In the service bay he tipped over the trashdrum and sorted through the plastic oilbottles. Then they sat in the floor decanting them of their dregs, standing the bottles upside down to drain into a pan. This reminds me of ketchup, the man said as he watched the slowdraining oil. The boy brightened. Can you tell me about ketchup, Papa? the boy said. Please tell me. The man stared, remembering another world entire, a world of jellies and mustards, of condiments boundless. Perhaps later, he said. I’ll tell you about ketchup later. The boy watched the slowing oildrip, chin in his hand. Okay.
On the far side of the valley the road passed through a fearsome charswath. Blackened and limbless trees, ashblown and dead. On a distant rise, the heatscorched ruins of a farmhouse. Tilted roadside lightpoles. Faded billboards advertising motels, the use of irony. An abandoned Vespa. Are you having fun? he said. The boy hesitated, shook his head. Are you sure? Yes, the boy said. I’m sure. The man looked out over the blasted land, the pebblestrewn waste. Impressions? the man said. The boy kicked at a small black rock. No, said the boy. The man’s heart ached. The boy used to love his impressions.

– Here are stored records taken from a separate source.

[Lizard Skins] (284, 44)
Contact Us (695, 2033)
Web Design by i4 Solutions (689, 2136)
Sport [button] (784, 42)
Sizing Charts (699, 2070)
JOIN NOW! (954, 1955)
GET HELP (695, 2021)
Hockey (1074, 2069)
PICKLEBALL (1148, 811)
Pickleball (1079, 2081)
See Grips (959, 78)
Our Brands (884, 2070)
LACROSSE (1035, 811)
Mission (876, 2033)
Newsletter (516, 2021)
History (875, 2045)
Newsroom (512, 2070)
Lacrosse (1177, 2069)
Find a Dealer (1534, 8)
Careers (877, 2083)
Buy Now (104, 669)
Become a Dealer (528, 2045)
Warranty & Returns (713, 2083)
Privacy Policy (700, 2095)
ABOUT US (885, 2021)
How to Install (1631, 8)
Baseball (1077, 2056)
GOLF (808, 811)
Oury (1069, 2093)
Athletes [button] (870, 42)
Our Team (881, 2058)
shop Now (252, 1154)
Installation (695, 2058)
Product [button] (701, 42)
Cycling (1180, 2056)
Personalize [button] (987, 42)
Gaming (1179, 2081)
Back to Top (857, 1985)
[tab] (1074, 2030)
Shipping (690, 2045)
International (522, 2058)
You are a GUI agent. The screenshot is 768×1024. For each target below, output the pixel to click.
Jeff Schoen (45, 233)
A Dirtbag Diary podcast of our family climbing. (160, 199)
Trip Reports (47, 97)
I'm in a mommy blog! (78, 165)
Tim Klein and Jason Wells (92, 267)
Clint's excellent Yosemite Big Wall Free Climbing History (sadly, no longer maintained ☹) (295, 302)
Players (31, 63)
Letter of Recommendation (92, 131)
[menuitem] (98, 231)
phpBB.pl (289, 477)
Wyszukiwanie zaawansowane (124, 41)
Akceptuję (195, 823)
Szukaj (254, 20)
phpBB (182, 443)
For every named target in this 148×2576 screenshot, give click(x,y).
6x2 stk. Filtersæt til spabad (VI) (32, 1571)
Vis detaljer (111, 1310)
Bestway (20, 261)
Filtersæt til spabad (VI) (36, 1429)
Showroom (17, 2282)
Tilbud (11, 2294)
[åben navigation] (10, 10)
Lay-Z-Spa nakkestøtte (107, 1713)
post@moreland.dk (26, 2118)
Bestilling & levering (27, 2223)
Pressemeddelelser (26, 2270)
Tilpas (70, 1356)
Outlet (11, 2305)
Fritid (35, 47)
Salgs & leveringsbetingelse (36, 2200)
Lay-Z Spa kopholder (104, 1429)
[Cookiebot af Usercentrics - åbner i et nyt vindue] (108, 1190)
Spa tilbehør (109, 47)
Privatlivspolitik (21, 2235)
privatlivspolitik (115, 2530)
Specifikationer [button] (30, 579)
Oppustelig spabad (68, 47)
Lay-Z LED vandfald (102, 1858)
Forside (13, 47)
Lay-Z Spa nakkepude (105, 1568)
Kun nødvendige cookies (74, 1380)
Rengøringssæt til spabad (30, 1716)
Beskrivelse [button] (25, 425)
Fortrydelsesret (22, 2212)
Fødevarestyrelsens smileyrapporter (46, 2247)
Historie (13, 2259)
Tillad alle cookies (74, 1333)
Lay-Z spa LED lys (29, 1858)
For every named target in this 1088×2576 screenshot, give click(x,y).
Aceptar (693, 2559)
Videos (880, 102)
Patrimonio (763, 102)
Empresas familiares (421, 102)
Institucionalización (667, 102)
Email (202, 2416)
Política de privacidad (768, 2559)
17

That night they lay beneath their filthy plastic tarp as rain fell from a godless heaven. After stowing the cart in a jagged roadside scarp, they had found a spot a good distance from the road. A thick copse of deadburnt spruce. The dirt underhead was hard, and with the wind and the cold and the running viscous ash it was difficult to sleep. Can I ask you a question? the boy said after a time, his teeth chattering.
Yes. Of course.
Are we going to die?
Sometime. Not now.
Okay. Tomorrow maybe?
No. Not tomorrow. Not for a long, long time.
Oh. Why not?
Because we’re going to be okay.
The boy considered this. Okay, he said.
There was silence for a time. Then the boy spoke again. But could we maybe die the day after?
No. I will protect you. No matter what.
Okay. The boy paused. But what if we did? Or maybe just me? Could I maybe die?
The man laughed into the tarpgrit as thunder pealed across the wet, bleakened valley. And leave all this? he said.